Nuance has been sacrificed upon the altar of political discourse, nailed to its cross by the singular label of “Woke”. The False Dichotomy reigns supreme, reducing the diversity of perspectives within movements fighting for social equality into a single side of a binaristic framework, unfairly dismissed as excessively ambitious in its aspirations.
Is this not a mirror image of the other binaristic frameworks which the Right fervently clings to in the face of social progress? It yearns for a simplified world, a human species stripped of all complexity. It perfectly mirrors binary gender identities, the Good vs Evil mentality of American Christianity, the ever-widening chasm between Rich and Poor inherent in our late-stage capitalist world.
In its metamorphosis, Woke has morphed from a word with a singular, clearly-defined meaning into a tangled tapestry of vaguely-defined and divergent interpretations. It now encompasses a spectrum of negative associations. On one end of that spectrum, Woke is used dismissively to suggest that progressive movements and ideologies prioritise hollow virtue signalling over substantive action. Those labelled as Woke in this context are accused of being hypersensitive, out of touch with reality. At the opposite end of the spectrum, Woke is portrayed as a fundamental threat to the fabric of society and civilisation, framing all progressive movements and ideologies as perils to the Established Order.
Ironically, Woke in every context within this spectrum has become one of the Great Problems of our time, worthy of some level of justified Outrage - albeit not for the same reasons that the Right expresses Outrage over it.
Since its transition into an exclusively pejorative term, I have not encountered a single soul on the Left who self-identifies as being Woke. It has become a stigma that surpasses that of labels like 'communist', 'socialist', and 'Social Justice Warrior'. Engaging in discourse and activism as a Woke Person is automatically perceived by the Right to be an admission that you will be hypersensitive, acting and arguing in bad faith.

Work instructions:
Which labels does the essay on the term "Woke" say the word now carries a greater stigma than? List each one.

Records:
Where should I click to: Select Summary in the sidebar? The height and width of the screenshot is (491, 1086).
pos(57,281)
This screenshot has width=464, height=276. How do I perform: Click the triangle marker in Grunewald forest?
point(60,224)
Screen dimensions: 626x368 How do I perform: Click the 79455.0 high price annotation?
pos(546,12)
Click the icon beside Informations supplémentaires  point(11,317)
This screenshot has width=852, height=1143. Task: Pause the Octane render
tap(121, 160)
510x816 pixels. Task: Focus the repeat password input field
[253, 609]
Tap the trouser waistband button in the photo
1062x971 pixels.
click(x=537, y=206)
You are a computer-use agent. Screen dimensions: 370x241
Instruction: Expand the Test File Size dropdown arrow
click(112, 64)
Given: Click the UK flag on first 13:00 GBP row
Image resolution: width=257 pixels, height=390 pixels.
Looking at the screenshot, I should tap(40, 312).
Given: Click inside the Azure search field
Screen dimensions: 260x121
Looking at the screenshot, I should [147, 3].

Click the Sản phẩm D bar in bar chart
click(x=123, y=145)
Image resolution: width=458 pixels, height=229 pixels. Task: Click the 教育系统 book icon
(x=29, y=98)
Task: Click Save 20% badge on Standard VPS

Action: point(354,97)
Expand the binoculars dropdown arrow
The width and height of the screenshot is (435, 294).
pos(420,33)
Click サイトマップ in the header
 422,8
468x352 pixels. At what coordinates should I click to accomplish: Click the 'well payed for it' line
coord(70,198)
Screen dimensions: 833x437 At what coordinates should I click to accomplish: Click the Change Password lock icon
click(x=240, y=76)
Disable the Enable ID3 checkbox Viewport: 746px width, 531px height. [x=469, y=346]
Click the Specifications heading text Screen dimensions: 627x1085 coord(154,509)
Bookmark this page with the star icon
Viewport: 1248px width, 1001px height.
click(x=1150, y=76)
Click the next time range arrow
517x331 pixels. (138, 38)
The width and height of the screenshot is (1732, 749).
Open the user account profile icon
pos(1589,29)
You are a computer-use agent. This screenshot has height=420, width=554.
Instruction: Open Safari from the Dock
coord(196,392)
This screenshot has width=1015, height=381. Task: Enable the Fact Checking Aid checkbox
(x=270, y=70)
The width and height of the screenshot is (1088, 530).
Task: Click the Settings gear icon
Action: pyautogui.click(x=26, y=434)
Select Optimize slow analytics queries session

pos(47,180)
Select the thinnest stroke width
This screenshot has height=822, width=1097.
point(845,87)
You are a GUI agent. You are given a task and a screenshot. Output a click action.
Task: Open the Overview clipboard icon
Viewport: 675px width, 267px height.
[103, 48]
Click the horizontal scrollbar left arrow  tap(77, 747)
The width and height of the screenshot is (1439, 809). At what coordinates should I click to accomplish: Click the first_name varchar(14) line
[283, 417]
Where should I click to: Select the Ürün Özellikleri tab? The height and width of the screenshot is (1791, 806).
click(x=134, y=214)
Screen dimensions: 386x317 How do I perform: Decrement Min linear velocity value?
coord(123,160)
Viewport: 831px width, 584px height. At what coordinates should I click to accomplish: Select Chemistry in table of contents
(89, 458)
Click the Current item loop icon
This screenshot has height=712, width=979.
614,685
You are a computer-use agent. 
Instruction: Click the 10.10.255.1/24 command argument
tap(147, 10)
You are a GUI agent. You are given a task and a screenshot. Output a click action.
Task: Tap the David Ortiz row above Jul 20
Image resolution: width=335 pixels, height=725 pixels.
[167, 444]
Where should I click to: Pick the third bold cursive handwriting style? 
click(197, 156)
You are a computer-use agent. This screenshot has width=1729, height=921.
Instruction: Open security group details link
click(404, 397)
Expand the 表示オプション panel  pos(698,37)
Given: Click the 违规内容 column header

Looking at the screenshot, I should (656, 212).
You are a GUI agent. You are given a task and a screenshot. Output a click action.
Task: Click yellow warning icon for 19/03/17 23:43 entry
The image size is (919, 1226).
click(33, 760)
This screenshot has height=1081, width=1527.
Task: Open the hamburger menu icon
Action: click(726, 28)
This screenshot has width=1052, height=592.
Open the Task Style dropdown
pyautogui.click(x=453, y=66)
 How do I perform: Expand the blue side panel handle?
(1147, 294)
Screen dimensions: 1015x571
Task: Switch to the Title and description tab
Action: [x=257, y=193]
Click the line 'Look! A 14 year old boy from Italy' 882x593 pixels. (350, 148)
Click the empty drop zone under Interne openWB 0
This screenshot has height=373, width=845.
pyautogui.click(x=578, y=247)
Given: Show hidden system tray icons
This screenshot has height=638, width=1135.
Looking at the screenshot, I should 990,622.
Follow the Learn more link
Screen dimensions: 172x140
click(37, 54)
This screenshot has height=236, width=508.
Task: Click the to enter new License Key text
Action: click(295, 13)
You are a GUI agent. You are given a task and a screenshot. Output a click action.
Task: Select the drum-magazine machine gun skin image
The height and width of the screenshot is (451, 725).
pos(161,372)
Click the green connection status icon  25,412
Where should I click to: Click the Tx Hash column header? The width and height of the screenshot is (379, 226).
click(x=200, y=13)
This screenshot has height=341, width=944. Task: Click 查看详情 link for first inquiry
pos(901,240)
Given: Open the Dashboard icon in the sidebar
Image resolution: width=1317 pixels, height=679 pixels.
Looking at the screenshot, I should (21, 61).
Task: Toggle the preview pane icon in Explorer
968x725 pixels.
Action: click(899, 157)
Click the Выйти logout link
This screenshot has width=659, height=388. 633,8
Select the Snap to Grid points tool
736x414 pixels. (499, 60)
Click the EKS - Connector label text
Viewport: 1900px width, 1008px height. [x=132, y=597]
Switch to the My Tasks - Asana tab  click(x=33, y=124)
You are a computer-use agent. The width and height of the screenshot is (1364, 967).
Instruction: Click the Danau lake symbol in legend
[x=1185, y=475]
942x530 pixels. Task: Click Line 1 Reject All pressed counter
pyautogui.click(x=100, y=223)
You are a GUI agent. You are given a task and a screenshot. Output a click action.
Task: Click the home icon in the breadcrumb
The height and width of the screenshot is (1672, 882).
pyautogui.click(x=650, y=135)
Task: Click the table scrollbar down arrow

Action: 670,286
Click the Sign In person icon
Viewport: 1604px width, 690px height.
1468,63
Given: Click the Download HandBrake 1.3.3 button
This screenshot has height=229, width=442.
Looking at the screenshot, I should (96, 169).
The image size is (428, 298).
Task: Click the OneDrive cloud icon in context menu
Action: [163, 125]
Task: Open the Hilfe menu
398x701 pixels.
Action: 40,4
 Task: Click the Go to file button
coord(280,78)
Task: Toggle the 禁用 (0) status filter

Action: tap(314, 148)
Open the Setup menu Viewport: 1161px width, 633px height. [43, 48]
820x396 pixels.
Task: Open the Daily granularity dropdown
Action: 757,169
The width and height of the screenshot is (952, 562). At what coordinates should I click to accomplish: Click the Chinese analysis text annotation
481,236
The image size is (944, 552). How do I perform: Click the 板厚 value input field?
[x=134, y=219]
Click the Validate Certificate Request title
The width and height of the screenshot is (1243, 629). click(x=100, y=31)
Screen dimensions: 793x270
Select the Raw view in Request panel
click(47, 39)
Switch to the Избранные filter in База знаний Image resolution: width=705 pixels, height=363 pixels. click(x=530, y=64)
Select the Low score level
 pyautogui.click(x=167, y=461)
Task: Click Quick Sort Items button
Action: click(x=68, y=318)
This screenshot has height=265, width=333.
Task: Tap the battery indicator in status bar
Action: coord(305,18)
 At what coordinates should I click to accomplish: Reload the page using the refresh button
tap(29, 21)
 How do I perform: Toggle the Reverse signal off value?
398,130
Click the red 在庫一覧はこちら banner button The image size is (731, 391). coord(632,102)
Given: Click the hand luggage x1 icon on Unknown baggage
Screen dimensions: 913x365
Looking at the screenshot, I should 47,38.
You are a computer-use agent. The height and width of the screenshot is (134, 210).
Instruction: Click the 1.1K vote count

Answer to this exercise:
- communist
- socialist
- Social Justice Warrior